▸ Task input:
* * *

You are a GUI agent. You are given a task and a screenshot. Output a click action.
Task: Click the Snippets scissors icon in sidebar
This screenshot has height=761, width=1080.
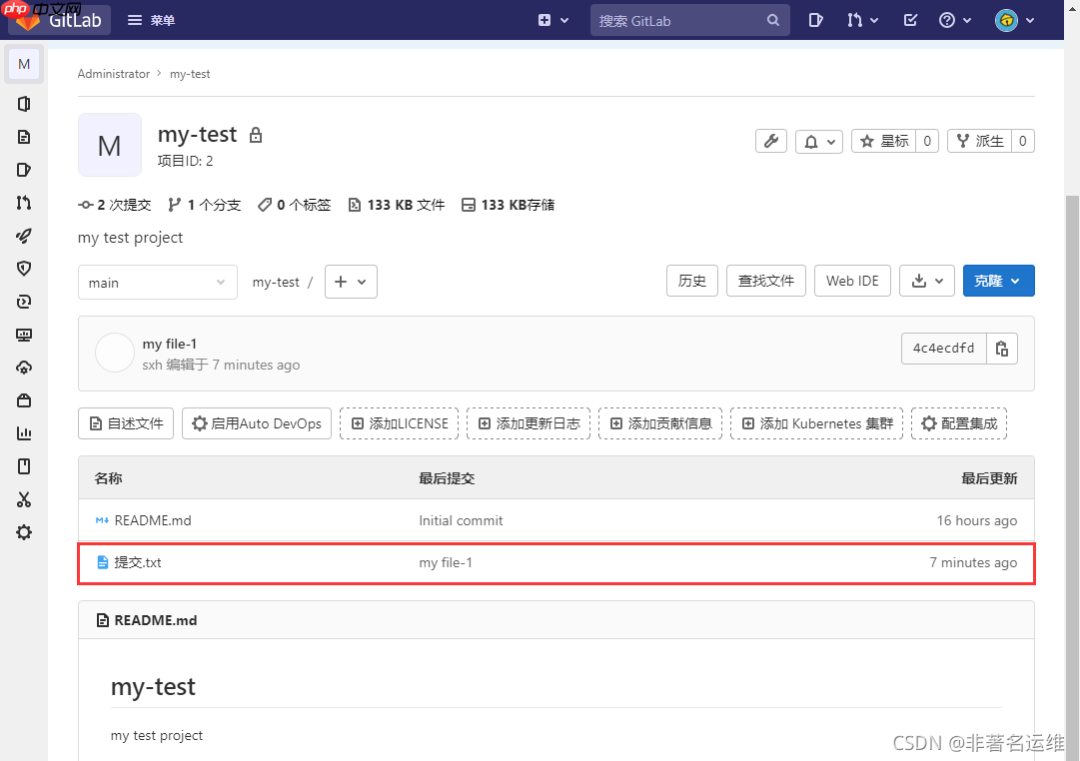23,499
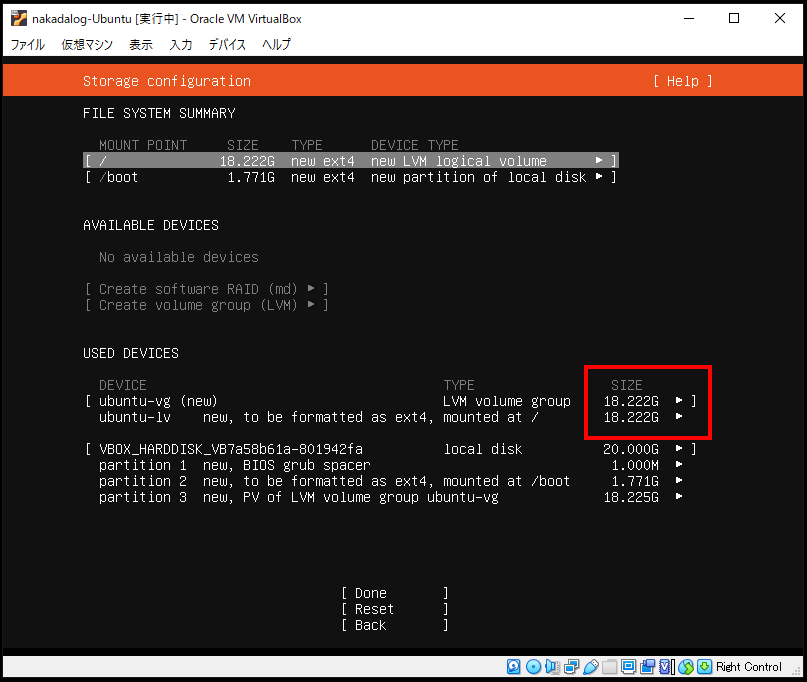Open the 仮想マシン menu

tap(87, 44)
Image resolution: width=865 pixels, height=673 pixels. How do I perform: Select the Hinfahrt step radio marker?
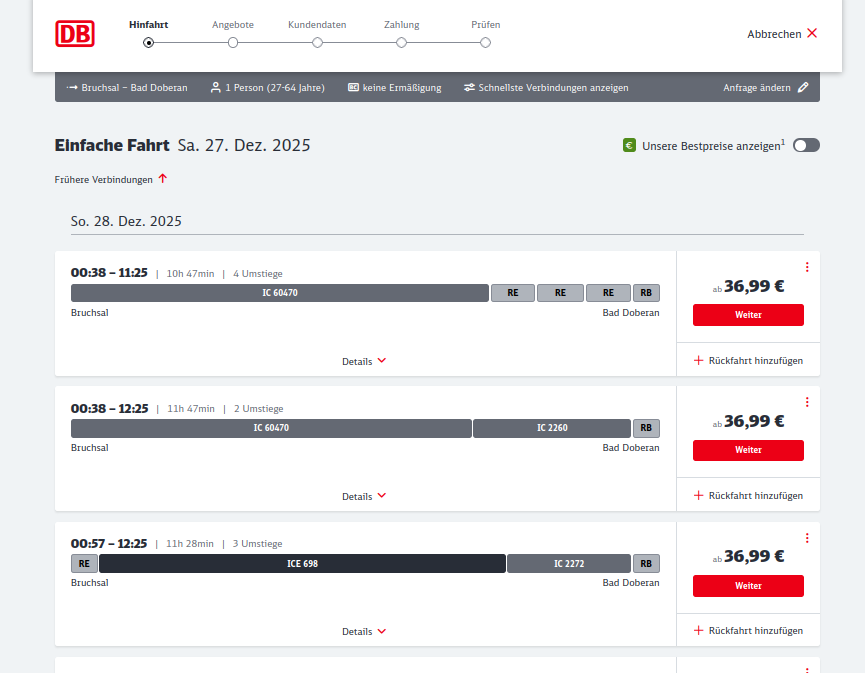pos(149,42)
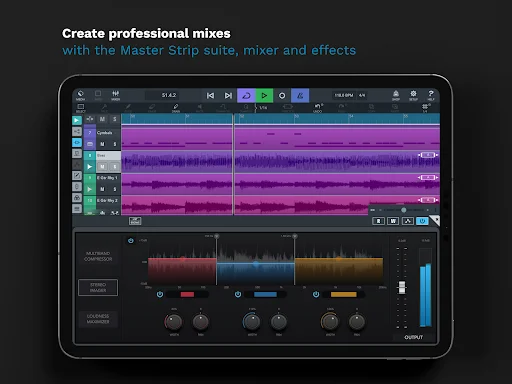
Task: Switch to the Loudness Maximizer tab
Action: tap(98, 319)
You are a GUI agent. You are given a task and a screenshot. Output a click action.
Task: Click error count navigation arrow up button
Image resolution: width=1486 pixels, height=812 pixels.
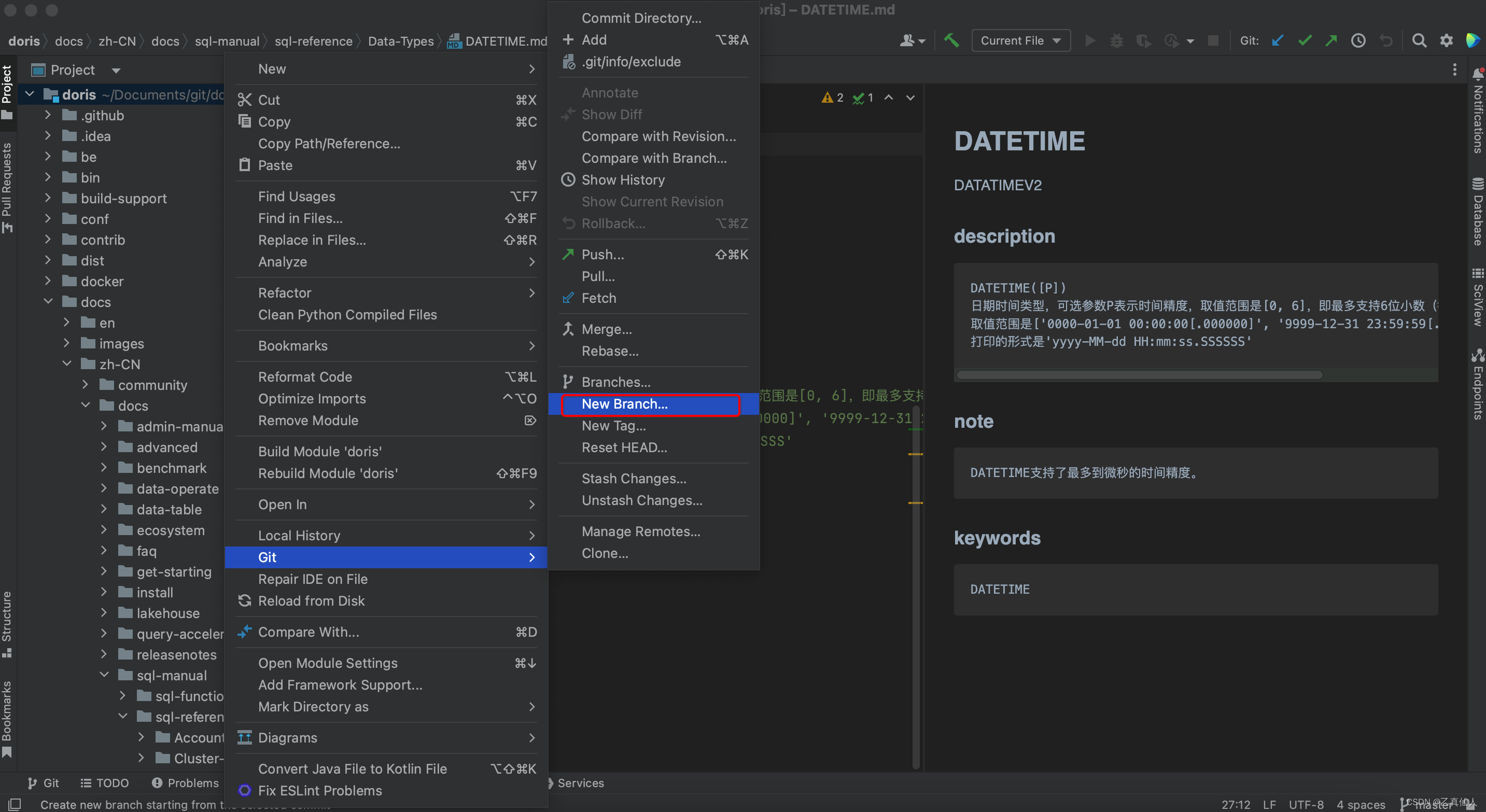click(x=889, y=97)
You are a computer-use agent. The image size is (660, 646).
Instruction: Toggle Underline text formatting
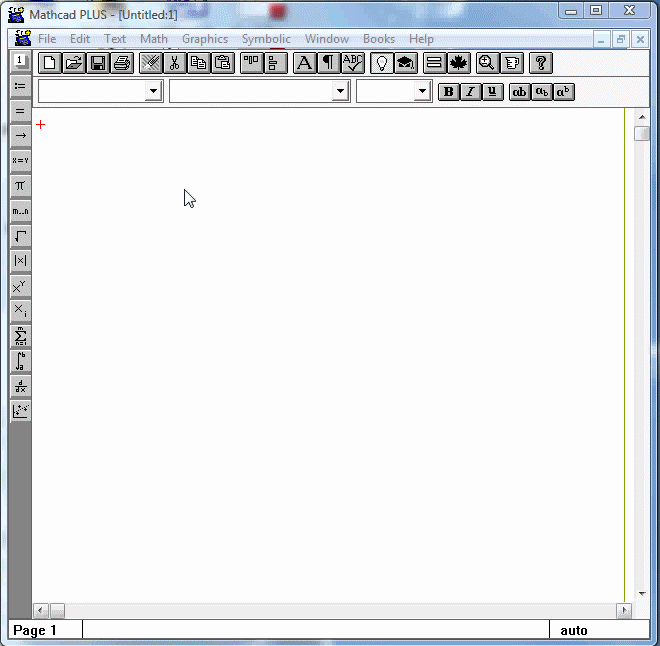click(x=492, y=92)
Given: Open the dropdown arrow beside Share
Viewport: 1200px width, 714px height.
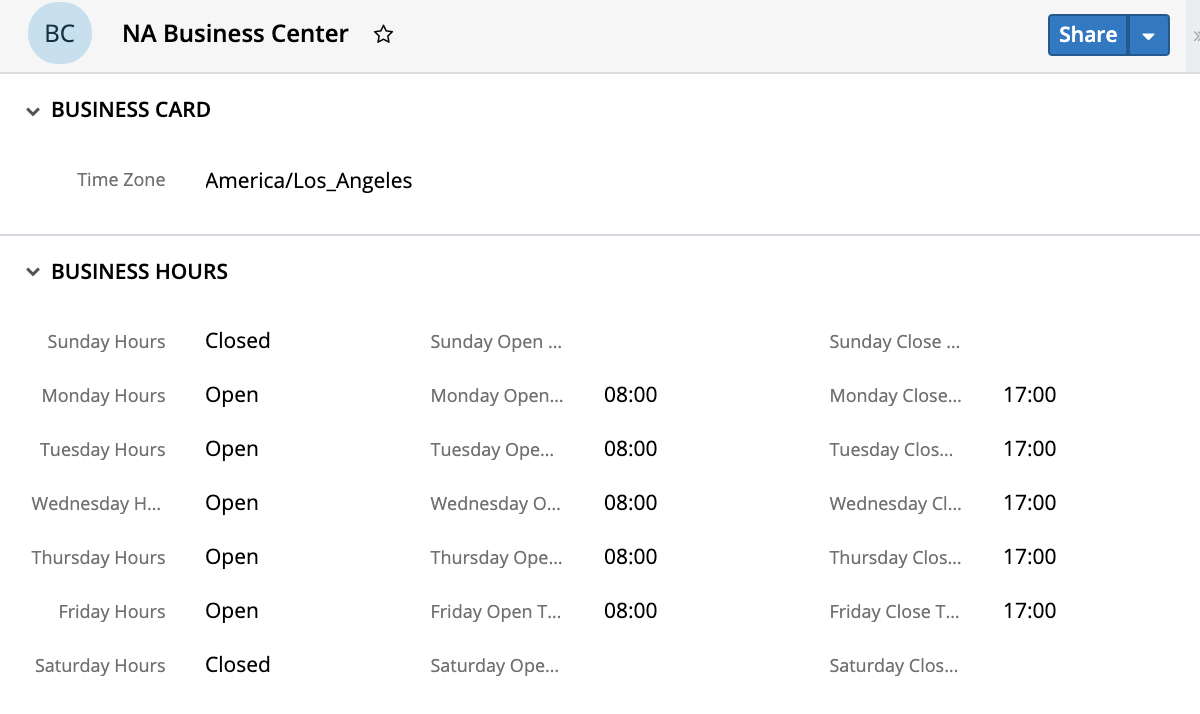Looking at the screenshot, I should (1149, 36).
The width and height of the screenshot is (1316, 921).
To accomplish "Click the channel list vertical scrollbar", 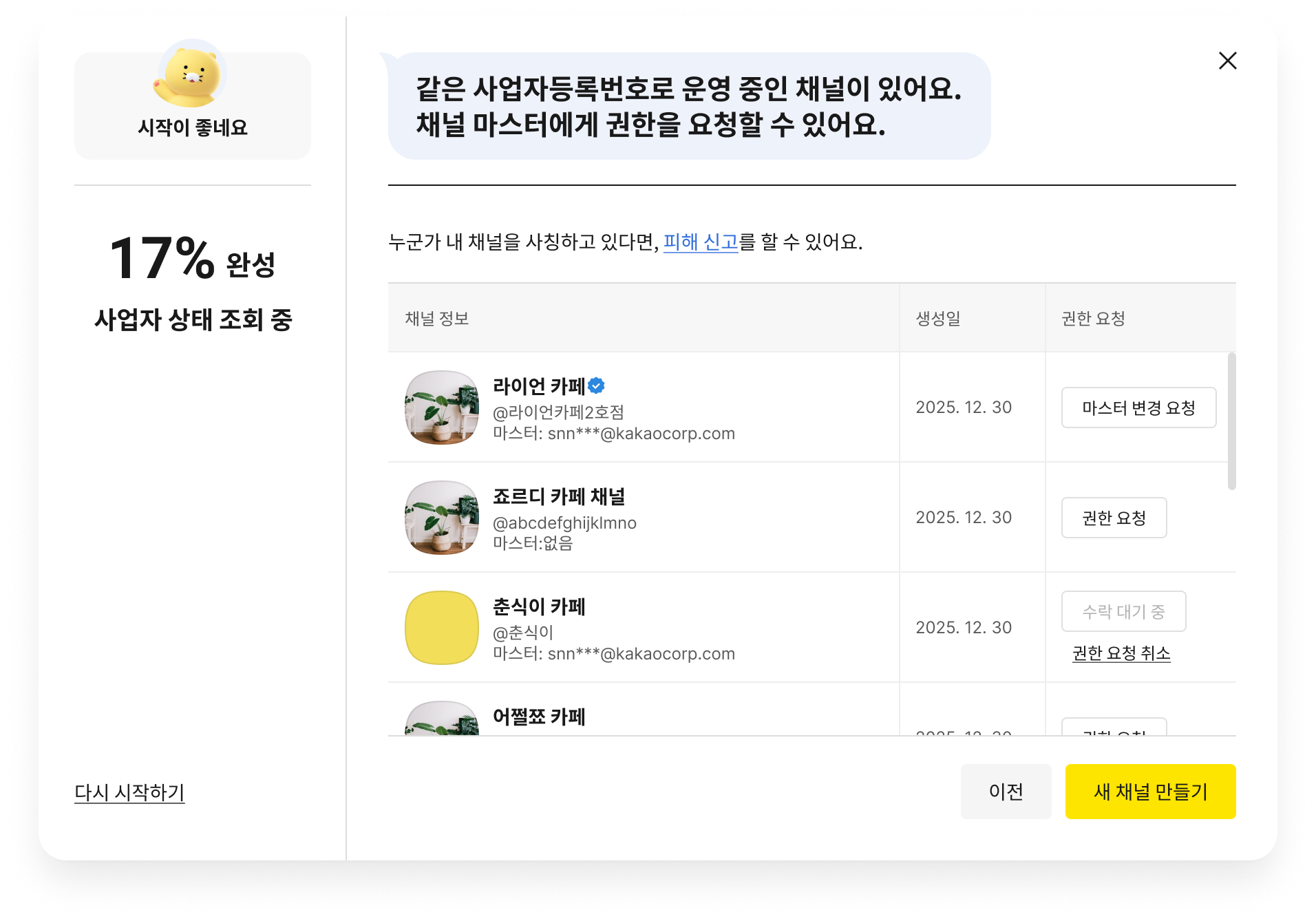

* * *

▸ Task goal:
From the line containing "Image resolution: width=1486" down to the last line of the data above, transcribe exactly those lines and no others; omit the pictures.

▸ Solution:
Image resolution: width=1486 pixels, height=812 pixels.
click(x=889, y=97)
You are a computer-use agent. The image size is (660, 646).
Instruction: Toggle Underline text formatting
click(x=492, y=92)
Given: Open the dropdown arrow beside Share
Viewport: 1200px width, 714px height.
Looking at the screenshot, I should (1149, 36).
The width and height of the screenshot is (1316, 921).
To accomplish "Click the channel list vertical scrollbar", 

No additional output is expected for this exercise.